Ce court et remarquable roman, publié en 1792, offre un éloquent réquisitoire contre la traite et l'esclavage à un moment où les affrontements entre le groupe esclavagiste des colons de Saint-Domingue et la Société des Amis des Noirs nourrissaient les débats politiques de l'Assemblée législative. Publié moins d'un an après le premier soulèvement des esclaves de Saint-Domingue, le texte donne une description à la fois sobre et terrible des violences réservées aux esclaves et des supplices publics qui avaient entraîné la révolte d'août 1791. Cette excellente réédition présente un document exceptionnel sur l'esclavage, la pensée révolutionnaire et la fiction engagée au XVIIIe siècle.

Le récit d'Aza proprement dit débute au Sénégal, lorsqu'il est recueilli, après des jours de traversée incertaine, par une peuplade Jalofe (Wolof).

Il raconte alors à ses sauveteurs comment il a été saisi et transporté aux Antilles, ses années de labeur et de cruels châtiments, sa fuite dans les montagnes au cours d'un tremblement de terre et sa participation à la révolte des esclaves. Après avoir été écrasés par les Blancs, la plupart des Noirs sont sauvagement massacrés et Aza se retrouve sur un navire de guerre espagnol. Libéré par un jeune officier français, il s'évade sur un frêle esquif et touche terre enfin sur les côtes africaines. Résistant aux prières de ses sauveteurs, Aza les quittera bientôt pour rejoindre son pays, le Biafra, où il trouvera aussi son père qu'il avait cru mort.

* * * * * * * * *

▶ **Votre consigne**
Poursuivez l'article sur le roman d'Aza à la suite de sa dernière phrase.

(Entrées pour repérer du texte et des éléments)
* * * * * * * * *

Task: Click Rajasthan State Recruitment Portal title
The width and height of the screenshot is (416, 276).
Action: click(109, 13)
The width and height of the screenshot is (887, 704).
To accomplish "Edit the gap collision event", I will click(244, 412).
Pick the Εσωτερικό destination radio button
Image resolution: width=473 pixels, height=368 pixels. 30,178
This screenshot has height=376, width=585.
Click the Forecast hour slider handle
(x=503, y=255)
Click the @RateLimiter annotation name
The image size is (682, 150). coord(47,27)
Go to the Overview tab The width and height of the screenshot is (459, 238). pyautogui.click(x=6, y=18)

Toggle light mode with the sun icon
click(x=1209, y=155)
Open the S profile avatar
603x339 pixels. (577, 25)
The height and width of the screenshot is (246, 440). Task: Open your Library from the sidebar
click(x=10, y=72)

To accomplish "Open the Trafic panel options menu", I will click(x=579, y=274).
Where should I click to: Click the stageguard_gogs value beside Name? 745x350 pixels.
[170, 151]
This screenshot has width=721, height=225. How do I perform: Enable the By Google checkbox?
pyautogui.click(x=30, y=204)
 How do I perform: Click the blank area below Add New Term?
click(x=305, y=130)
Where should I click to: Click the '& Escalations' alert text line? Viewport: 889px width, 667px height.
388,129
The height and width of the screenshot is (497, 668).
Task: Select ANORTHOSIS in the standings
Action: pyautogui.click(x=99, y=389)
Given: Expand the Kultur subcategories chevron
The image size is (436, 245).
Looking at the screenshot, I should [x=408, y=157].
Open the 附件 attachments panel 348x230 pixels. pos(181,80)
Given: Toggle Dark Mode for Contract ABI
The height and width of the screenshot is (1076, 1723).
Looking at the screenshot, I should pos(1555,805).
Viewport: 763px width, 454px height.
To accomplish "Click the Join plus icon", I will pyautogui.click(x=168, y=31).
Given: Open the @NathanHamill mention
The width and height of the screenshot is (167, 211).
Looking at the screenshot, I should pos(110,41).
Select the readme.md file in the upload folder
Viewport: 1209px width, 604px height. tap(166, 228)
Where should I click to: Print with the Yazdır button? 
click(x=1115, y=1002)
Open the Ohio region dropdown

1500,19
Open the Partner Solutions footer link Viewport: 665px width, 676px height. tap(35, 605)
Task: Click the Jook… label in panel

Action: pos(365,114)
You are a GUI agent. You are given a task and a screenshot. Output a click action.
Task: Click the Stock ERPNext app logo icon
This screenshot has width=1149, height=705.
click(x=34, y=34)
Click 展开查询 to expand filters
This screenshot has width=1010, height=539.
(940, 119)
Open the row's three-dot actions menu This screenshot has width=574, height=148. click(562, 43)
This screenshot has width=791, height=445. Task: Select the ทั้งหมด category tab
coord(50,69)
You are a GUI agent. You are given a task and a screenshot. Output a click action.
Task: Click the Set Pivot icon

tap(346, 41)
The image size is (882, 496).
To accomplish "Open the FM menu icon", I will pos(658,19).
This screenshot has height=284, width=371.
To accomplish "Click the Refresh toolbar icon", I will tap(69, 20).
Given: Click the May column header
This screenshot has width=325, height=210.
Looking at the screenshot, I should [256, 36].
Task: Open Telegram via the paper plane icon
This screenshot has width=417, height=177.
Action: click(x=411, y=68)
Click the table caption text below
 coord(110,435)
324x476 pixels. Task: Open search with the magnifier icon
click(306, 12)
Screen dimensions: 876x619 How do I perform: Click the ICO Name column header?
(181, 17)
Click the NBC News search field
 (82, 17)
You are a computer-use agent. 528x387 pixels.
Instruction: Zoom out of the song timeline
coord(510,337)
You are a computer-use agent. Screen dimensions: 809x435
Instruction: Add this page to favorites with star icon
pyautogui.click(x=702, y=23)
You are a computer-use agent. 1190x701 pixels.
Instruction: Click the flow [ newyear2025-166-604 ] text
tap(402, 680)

* * * * * * * * *

▶ **Réponse attendue**
Comme le souligne très justement Loïc Thommeret dans son introduction, ce texte se distingue de la fiction coloniale de multiples façons. Le narrateur anonyme donne très vite la parole à Aza, qui devient ainsi maître de son récit. Ce faisant, note Thommeret, « Aza ou le nègre offre au lecteur un texte débarrassé au maximum des scories du positionnement des personnages fondé sur la dépendance du Noir envers le Blanc » (9). Dès lors, pas de « jugements de valeur condescendants », aucune de ces descriptions physiques subordonnées à l'esthétique européenne (9). Mais surtout, ajoute Thommeret—et c'est peut-être l'aspect le plus frappant du texte—la prise de parole d'Aza ne vise « qu'à mettre ses frères africains en garde et non à solliciter la compassion des blancs » (11). La nouveauté d'une perspective africaine, si fictive soit-elle, transforme profondément le discours anti-esclavagiste, conférant à l'esclave une autonomie morale qui lui avait été jusqu'ici reconnue seulement comme un geste de restitution bienveillante.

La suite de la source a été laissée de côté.